_Stated goal_: Copy the rows from the start through the line containing "click(x=9, y=277)", swapping "sidebar" for "side panel" and keeping everything else the same. Omit the pictures.

----- Record set

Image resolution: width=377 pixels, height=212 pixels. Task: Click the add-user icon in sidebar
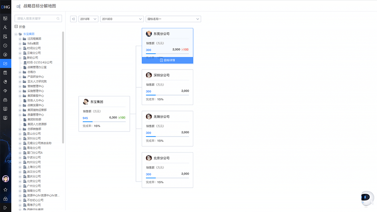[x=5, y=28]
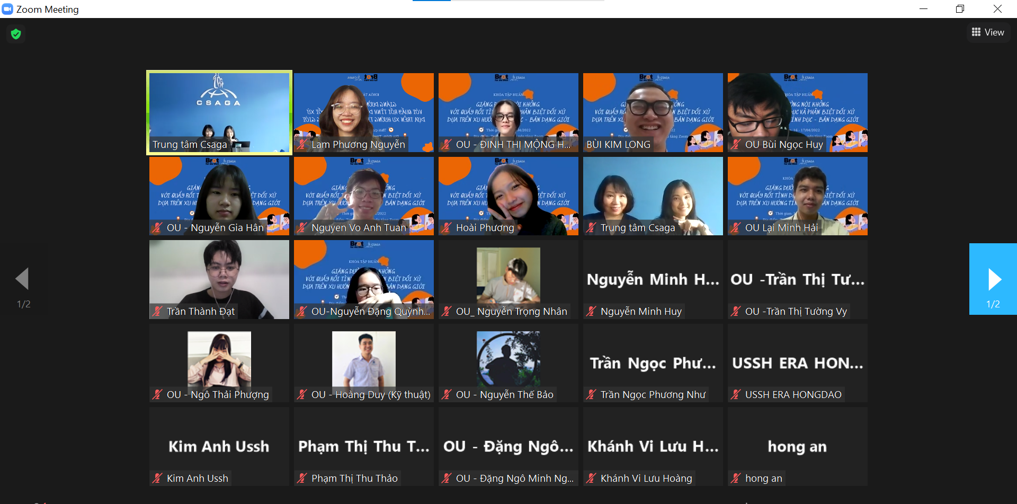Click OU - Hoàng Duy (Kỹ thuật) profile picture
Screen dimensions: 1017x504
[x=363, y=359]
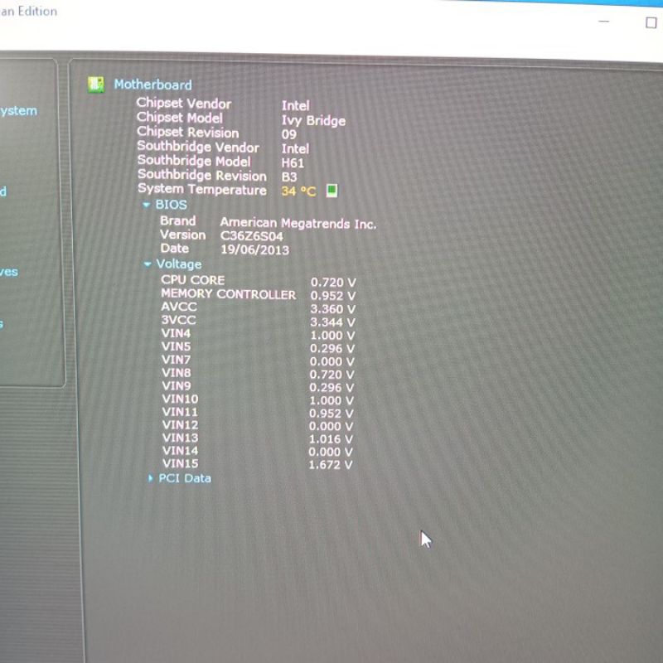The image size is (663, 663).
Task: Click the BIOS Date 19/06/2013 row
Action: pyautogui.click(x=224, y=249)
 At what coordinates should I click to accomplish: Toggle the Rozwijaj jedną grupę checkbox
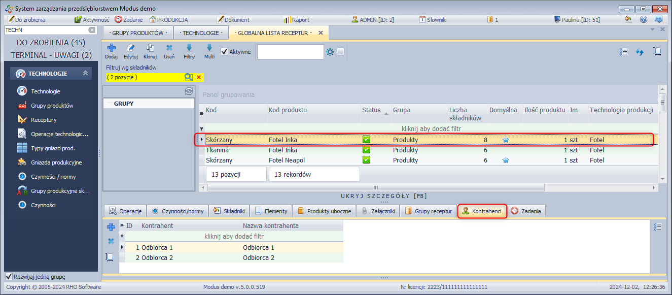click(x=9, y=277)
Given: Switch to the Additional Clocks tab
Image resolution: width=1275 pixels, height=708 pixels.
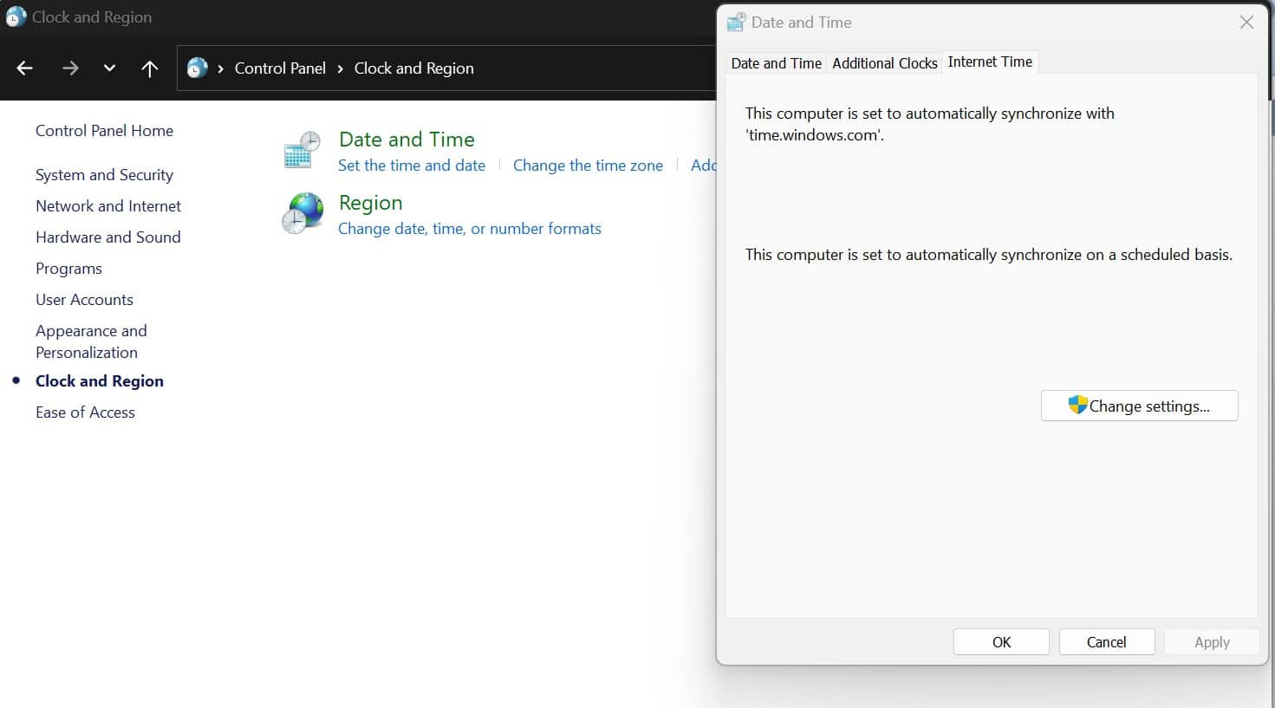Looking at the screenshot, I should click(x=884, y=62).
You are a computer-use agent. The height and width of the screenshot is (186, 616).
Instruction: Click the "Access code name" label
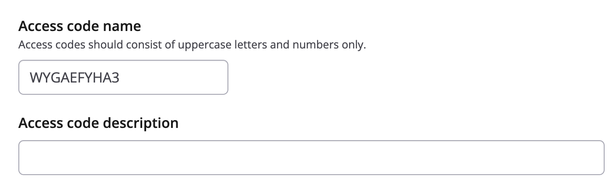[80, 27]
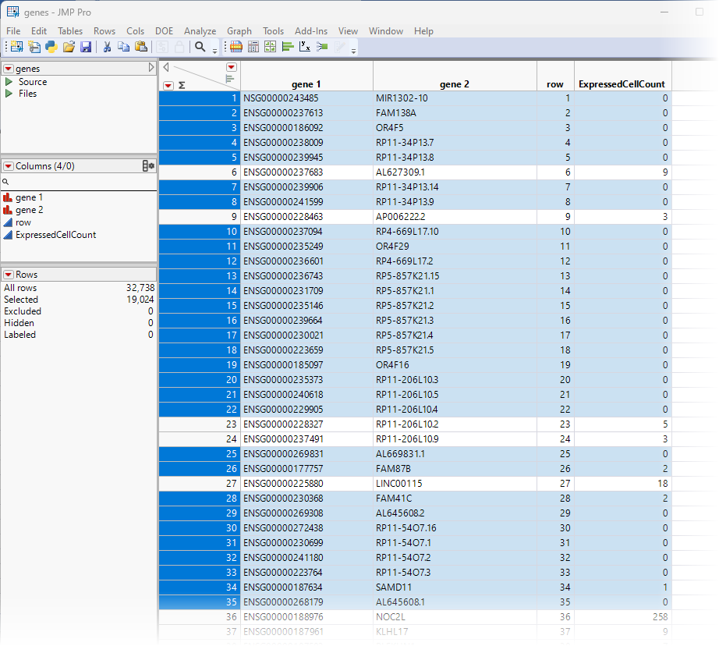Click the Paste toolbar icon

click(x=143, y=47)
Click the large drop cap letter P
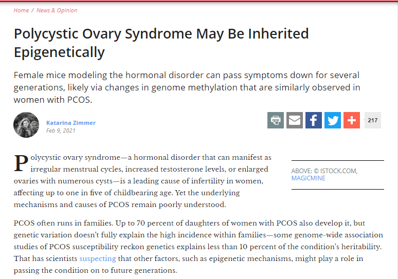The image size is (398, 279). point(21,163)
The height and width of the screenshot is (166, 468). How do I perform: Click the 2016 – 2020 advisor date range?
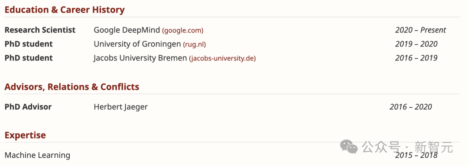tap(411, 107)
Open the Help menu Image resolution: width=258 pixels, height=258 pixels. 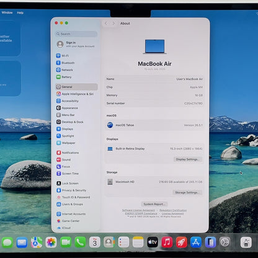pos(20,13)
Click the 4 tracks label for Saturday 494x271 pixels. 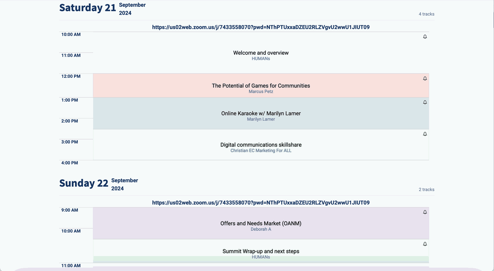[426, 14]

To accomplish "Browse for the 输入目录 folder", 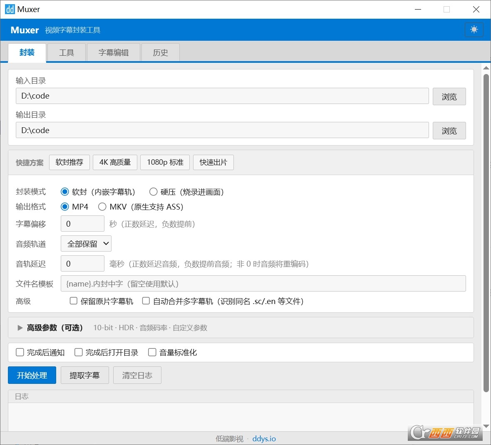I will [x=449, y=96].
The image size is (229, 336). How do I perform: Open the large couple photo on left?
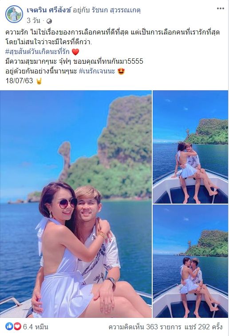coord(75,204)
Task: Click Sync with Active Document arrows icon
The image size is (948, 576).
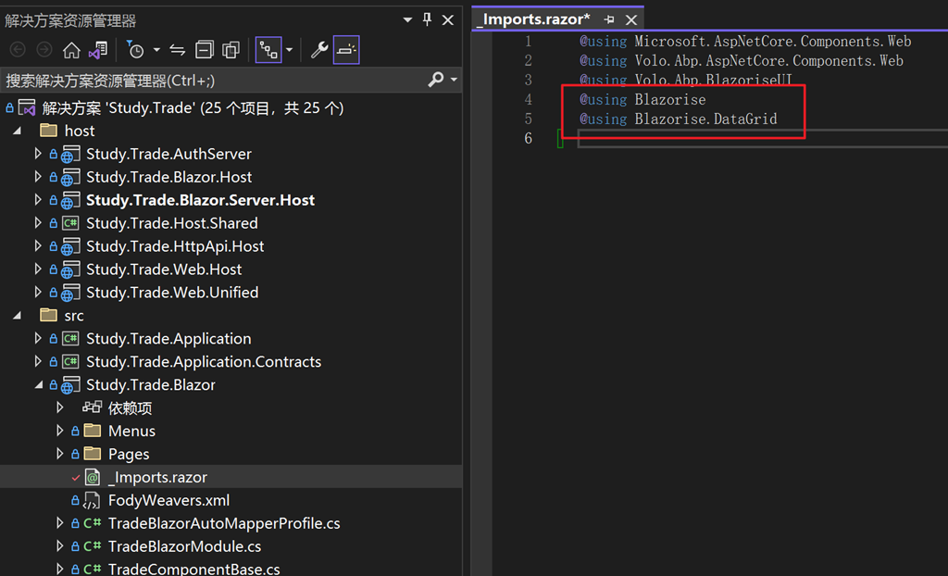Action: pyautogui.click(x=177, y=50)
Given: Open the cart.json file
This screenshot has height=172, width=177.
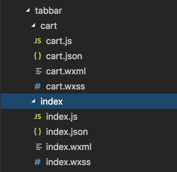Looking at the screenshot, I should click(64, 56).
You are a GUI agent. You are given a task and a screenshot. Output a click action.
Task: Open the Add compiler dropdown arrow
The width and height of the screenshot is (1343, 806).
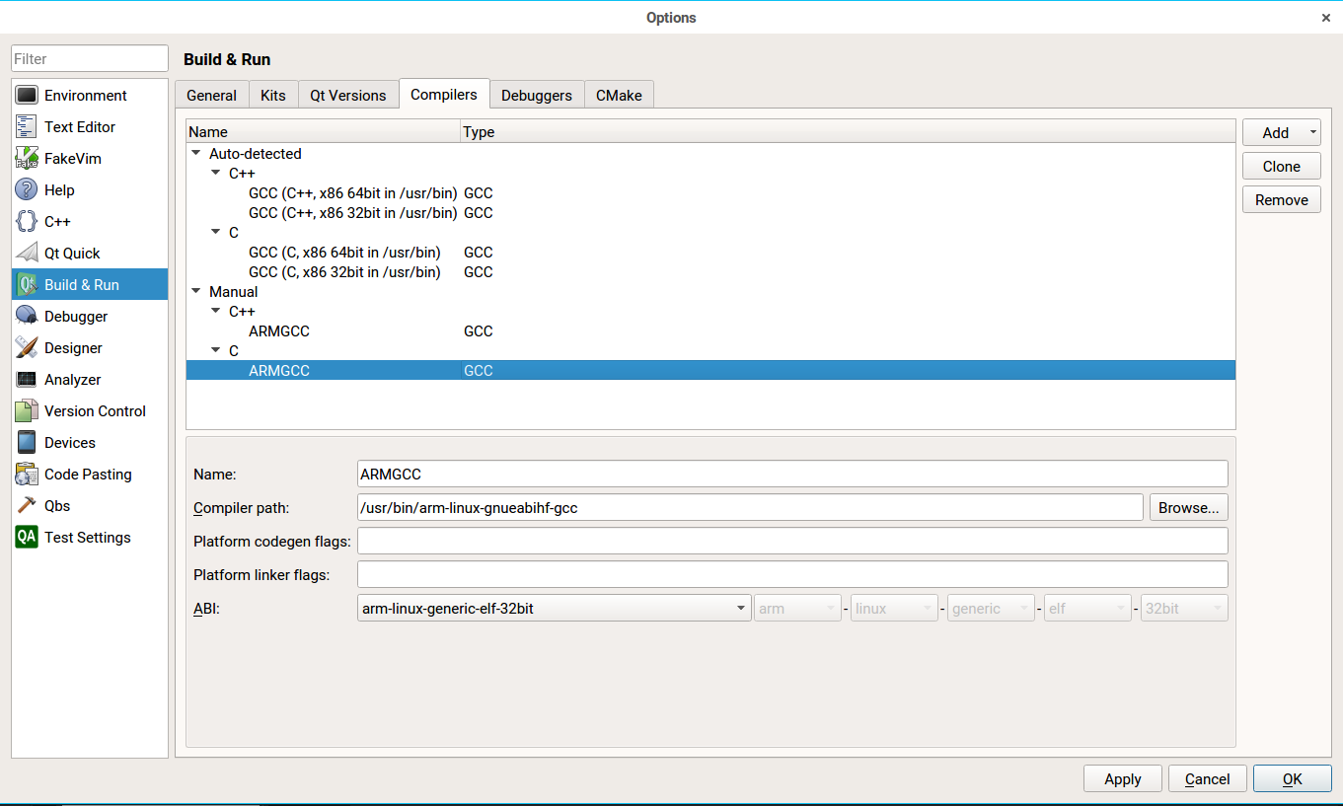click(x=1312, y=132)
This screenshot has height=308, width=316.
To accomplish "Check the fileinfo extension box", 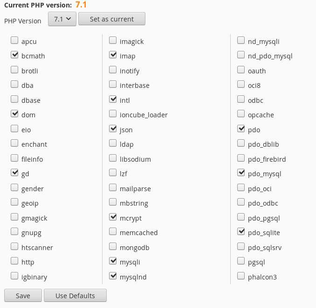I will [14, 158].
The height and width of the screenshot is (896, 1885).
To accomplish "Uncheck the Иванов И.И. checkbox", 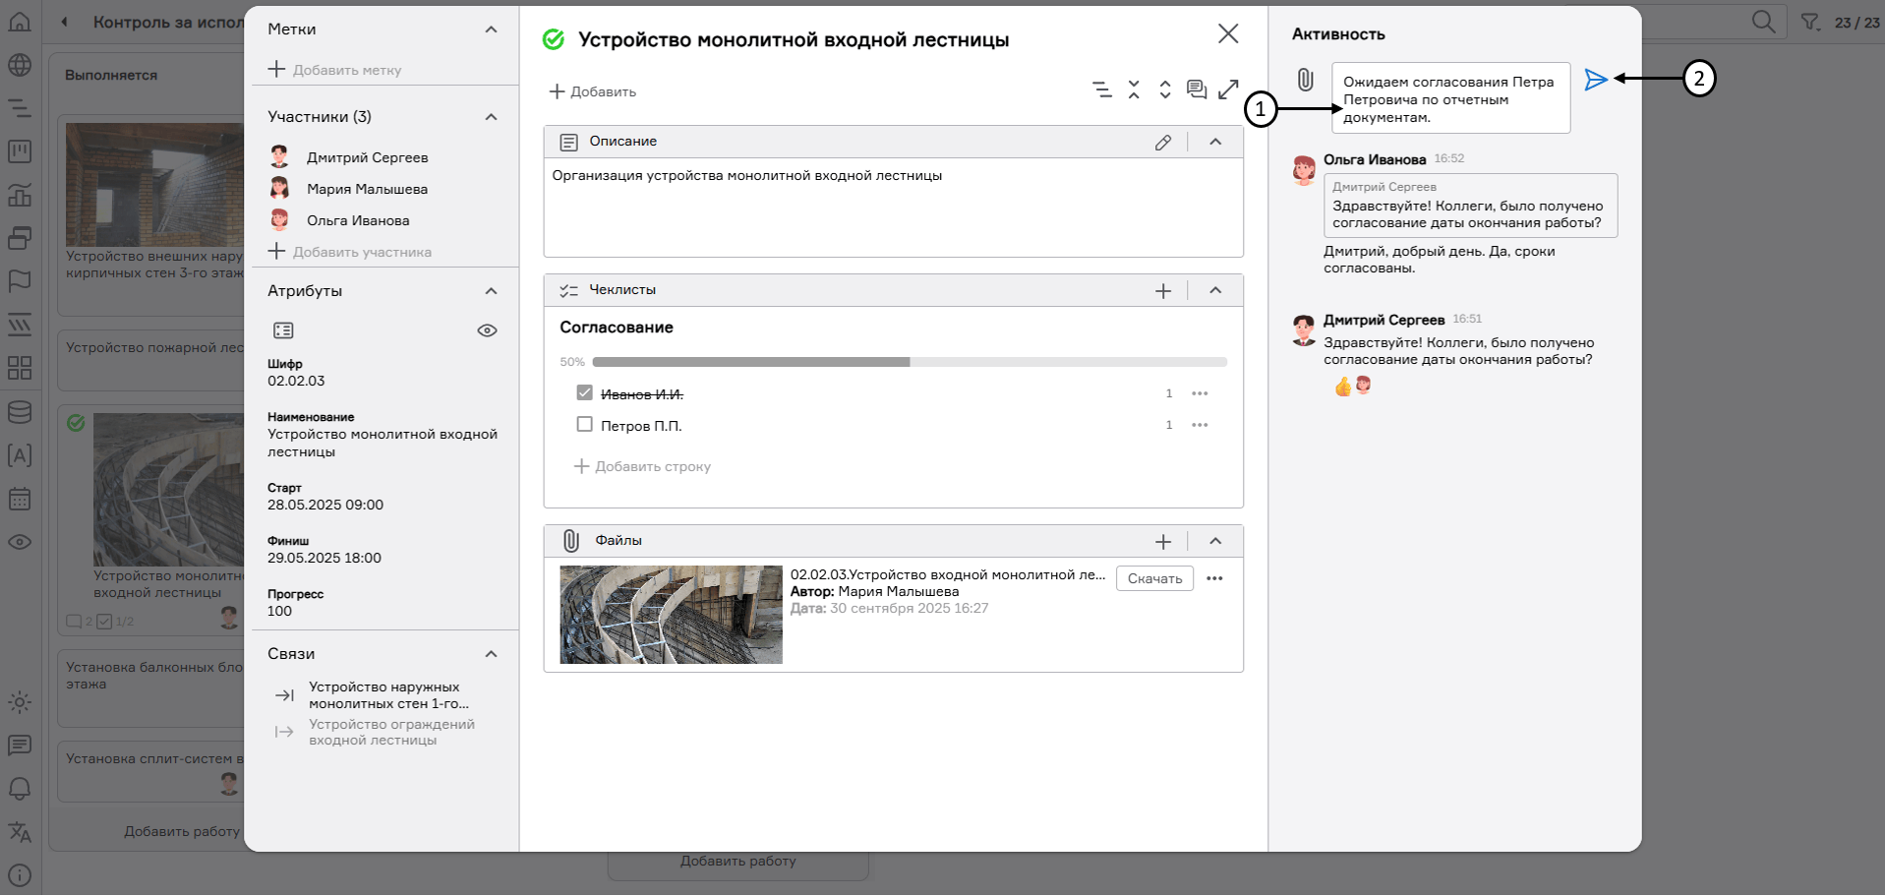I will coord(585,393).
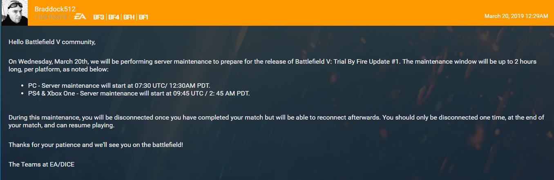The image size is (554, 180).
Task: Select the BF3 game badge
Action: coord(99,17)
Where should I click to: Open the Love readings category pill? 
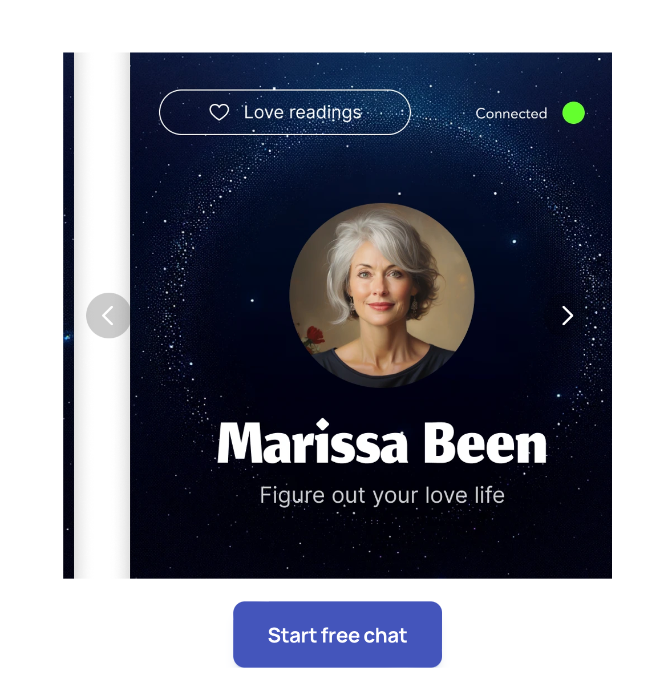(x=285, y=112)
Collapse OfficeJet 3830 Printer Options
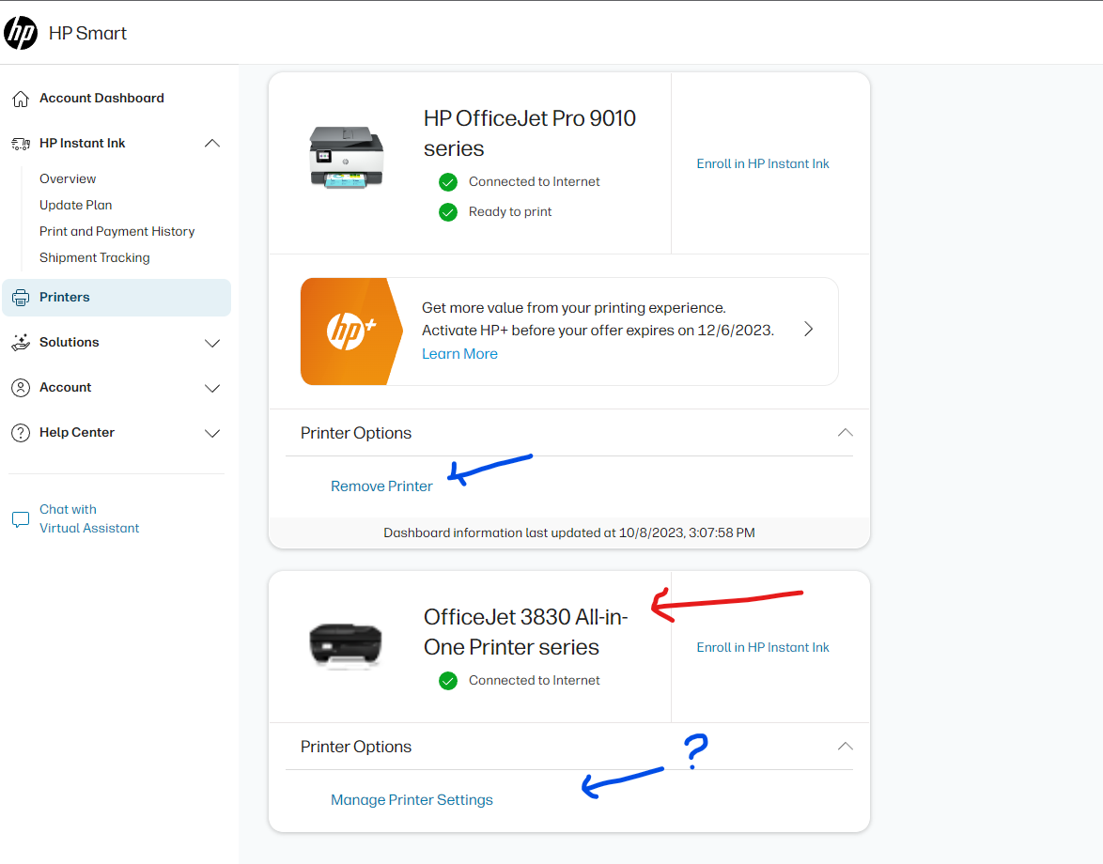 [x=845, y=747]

----------

_Complete answer_:
Image resolution: width=377 pixels, height=212 pixels. Task: Click the add-user icon in side panel
[x=5, y=28]
Click OU - Hoàng Duy (Kỹ thuật) profile picture
Screen dimensions: 1017x504
[x=363, y=359]
The image size is (663, 663).
Task: Click the BIOS Date 19/06/2013 row
Action: pyautogui.click(x=224, y=249)
 At what coordinates should I click to accomplish: Toggle the Rozwijaj jedną grupę checkbox
click(x=9, y=277)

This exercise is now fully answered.